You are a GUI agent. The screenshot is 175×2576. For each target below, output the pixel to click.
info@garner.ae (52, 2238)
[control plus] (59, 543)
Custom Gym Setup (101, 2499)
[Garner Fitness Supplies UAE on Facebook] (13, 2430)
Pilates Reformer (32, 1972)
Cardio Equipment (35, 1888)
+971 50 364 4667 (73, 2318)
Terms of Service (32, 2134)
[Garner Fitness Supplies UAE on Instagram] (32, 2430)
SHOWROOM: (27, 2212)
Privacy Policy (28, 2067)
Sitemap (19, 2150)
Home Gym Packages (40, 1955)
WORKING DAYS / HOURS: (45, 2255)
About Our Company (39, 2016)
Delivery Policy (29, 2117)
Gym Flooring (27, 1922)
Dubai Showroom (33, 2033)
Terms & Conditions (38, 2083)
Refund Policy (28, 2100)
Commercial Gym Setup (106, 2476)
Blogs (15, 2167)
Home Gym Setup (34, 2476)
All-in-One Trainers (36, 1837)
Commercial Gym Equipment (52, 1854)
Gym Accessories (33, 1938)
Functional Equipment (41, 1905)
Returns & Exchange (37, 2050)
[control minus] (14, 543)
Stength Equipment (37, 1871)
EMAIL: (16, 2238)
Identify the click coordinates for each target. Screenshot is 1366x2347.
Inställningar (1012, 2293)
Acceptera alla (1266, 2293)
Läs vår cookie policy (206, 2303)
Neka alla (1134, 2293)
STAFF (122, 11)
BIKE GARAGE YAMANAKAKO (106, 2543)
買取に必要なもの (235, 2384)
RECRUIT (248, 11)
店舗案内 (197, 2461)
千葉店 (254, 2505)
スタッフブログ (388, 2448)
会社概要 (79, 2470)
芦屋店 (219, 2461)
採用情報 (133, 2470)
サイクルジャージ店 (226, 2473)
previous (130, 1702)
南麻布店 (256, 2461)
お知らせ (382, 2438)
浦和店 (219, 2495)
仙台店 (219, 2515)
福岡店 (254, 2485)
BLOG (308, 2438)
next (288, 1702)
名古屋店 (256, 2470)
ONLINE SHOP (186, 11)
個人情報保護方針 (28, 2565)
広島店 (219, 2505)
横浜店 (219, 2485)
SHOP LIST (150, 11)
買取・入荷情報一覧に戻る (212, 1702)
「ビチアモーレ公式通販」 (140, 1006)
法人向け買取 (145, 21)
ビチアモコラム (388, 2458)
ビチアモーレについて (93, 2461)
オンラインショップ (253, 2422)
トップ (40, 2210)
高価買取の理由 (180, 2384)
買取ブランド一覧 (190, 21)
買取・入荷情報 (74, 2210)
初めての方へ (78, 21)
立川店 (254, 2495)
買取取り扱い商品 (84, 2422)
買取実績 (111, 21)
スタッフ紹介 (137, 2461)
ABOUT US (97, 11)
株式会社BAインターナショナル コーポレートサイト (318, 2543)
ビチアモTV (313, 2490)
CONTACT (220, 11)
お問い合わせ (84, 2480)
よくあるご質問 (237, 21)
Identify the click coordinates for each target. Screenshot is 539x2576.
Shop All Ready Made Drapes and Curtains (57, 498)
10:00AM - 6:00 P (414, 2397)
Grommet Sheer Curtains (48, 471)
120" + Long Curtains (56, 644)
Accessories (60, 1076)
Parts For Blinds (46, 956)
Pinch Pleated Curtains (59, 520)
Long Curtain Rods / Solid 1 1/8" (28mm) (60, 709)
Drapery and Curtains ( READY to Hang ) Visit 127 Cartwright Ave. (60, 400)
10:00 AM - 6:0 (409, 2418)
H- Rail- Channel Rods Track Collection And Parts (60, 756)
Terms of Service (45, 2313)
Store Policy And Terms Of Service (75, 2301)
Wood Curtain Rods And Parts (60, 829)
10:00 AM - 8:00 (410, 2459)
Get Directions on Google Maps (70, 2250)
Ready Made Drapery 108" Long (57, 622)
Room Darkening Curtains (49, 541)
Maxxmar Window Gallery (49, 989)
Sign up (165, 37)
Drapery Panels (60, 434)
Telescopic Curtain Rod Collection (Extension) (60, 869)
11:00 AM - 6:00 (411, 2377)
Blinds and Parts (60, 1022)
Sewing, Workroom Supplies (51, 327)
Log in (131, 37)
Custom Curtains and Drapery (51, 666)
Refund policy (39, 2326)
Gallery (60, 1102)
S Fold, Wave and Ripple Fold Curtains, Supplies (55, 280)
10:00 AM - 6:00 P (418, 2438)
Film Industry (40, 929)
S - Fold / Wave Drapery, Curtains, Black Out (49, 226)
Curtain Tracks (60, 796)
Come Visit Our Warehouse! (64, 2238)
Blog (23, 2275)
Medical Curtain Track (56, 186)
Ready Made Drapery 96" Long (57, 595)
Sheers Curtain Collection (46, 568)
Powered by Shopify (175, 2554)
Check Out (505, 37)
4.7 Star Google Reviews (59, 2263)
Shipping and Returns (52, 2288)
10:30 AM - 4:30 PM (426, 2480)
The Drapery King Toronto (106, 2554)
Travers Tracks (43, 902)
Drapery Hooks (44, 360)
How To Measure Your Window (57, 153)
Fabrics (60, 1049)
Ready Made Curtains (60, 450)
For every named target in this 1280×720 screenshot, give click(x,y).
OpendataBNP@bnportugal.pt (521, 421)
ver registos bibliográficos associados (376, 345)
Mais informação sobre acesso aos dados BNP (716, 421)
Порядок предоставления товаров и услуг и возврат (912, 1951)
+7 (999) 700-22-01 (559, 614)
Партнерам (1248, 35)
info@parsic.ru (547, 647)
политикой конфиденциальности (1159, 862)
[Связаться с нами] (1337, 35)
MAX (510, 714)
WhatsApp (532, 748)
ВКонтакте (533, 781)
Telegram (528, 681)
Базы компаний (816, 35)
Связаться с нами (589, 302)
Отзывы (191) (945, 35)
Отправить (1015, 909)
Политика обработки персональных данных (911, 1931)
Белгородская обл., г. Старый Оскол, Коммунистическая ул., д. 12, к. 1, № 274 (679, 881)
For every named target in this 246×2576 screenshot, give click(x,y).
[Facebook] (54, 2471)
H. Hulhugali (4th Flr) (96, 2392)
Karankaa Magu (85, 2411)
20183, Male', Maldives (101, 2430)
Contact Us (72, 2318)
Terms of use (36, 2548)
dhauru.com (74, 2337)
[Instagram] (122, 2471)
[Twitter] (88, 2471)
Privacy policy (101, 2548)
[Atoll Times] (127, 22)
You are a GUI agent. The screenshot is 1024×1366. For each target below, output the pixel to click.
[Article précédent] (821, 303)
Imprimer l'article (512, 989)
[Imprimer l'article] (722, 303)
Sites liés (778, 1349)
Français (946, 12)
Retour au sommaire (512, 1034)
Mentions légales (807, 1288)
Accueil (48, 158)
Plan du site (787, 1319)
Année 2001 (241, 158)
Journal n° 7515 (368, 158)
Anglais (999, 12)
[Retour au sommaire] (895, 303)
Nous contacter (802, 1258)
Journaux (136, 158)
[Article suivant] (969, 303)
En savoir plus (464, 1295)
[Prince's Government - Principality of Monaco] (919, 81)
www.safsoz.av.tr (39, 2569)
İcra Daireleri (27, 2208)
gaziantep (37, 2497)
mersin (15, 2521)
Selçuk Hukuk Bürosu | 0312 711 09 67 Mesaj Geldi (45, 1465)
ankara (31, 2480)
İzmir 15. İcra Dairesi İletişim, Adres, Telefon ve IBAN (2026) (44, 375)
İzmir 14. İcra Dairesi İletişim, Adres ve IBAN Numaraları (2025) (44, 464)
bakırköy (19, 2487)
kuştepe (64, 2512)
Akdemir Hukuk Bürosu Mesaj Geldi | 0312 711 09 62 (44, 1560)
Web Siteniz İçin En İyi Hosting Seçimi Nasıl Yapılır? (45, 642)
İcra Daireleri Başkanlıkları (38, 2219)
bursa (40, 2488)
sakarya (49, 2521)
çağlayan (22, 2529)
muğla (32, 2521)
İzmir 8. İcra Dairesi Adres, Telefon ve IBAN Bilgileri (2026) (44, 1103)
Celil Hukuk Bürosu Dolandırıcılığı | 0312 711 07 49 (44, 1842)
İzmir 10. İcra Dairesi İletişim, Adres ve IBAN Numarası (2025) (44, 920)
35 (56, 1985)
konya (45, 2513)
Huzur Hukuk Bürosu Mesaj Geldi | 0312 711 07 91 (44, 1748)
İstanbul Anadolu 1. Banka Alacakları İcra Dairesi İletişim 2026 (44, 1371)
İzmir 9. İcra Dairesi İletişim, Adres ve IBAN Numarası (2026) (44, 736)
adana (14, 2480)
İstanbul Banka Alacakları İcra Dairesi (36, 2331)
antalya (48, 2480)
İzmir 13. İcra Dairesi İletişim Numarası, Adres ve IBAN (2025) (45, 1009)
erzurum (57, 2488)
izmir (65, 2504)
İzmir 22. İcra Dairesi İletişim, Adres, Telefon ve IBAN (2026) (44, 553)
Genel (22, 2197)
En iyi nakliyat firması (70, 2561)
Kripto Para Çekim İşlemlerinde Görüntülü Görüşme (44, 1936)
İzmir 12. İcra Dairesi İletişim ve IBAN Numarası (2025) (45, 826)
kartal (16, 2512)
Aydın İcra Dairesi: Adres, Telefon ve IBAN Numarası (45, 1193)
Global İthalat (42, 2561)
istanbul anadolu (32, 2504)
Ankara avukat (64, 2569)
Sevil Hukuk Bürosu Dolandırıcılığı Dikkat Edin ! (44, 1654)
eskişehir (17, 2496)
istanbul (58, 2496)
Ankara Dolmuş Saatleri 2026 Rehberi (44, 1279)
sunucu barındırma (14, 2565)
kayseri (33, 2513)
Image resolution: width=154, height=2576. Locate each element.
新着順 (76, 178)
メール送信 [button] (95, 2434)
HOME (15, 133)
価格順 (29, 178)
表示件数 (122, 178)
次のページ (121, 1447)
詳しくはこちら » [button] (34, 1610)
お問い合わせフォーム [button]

> [What is being asked] Your task is to repeat the records exactly. Begin at their first line and stop after the line containing "Parts For Blinds (46, 956)".

> [Answer section]
You are a GUI agent. The screenshot is 175×2576. For each target below, output the pixel to click.
info@garner.ae (52, 2238)
[control plus] (59, 543)
Custom Gym Setup (101, 2499)
[Garner Fitness Supplies UAE on Facebook] (13, 2430)
Pilates Reformer (32, 1972)
Cardio Equipment (35, 1888)
+971 50 364 4667 (73, 2318)
Terms of Service (32, 2134)
[Garner Fitness Supplies UAE on Instagram] (32, 2430)
SHOWROOM: (27, 2212)
Privacy Policy (28, 2067)
Sitemap (19, 2150)
Home Gym Packages (40, 1955)
WORKING DAYS / HOURS: (45, 2255)
About Our Company (39, 2016)
Delivery Policy (29, 2117)
Gym Flooring (27, 1922)
Dubai Showroom (33, 2033)
Terms & Conditions (38, 2083)
Refund Policy (28, 2100)
Commercial Gym Setup (106, 2476)
Blogs (15, 2167)
Home Gym Setup (34, 2476)
All-in-One Trainers (36, 1837)
Commercial Gym Equipment (52, 1854)
Gym Accessories (33, 1938)
Functional Equipment (41, 1905)
Returns & Exchange (37, 2050)
[control minus] (14, 543)
Stength Equipment (37, 1871)
EMAIL: (16, 2238)
Identify the click coordinates for each target. Screenshot is 1366x2347.
Inställningar (1012, 2293)
Acceptera alla (1266, 2293)
Läs vår cookie policy (206, 2303)
Neka alla (1134, 2293)
STAFF (122, 11)
BIKE GARAGE YAMANAKAKO (106, 2543)
買取に必要なもの (235, 2384)
RECRUIT (248, 11)
店舗案内 (197, 2461)
千葉店 (254, 2505)
スタッフブログ (388, 2448)
会社概要 (79, 2470)
芦屋店 (219, 2461)
採用情報 (133, 2470)
サイクルジャージ店 (226, 2473)
previous (130, 1702)
南麻布店 (256, 2461)
お知らせ (382, 2438)
浦和店 (219, 2495)
仙台店 (219, 2515)
福岡店 (254, 2485)
BLOG (308, 2438)
next (288, 1702)
名古屋店 (256, 2470)
ONLINE SHOP (186, 11)
個人情報保護方針 (28, 2565)
広島店 (219, 2505)
横浜店 (219, 2485)
SHOP LIST (150, 11)
買取・入荷情報一覧に戻る (212, 1702)
「ビチアモーレ公式通販」 (140, 1006)
法人向け買取 (145, 21)
ビチアモコラム (388, 2458)
ビチアモーレについて (93, 2461)
オンラインショップ (253, 2422)
トップ (40, 2210)
高価買取の理由 (180, 2384)
買取ブランド一覧 (190, 21)
買取・入荷情報 (74, 2210)
初めての方へ (78, 21)
立川店 (254, 2495)
買取取り扱い商品 (84, 2422)
買取実績 (111, 21)
スタッフ紹介 (137, 2461)
ABOUT US (97, 11)
株式会社BAインターナショナル コーポレートサイト (318, 2543)
ビチアモTV (313, 2490)
CONTACT (220, 11)
お問い合わせ (84, 2480)
よくあるご質問 (237, 21)
Identify the click coordinates for each target. Screenshot is 539x2576.
Shop All Ready Made Drapes and Curtains (57, 498)
10:00AM - 6:00 P (414, 2397)
Grommet Sheer Curtains (48, 471)
120" + Long Curtains (56, 644)
Accessories (60, 1076)
Parts For Blinds (46, 956)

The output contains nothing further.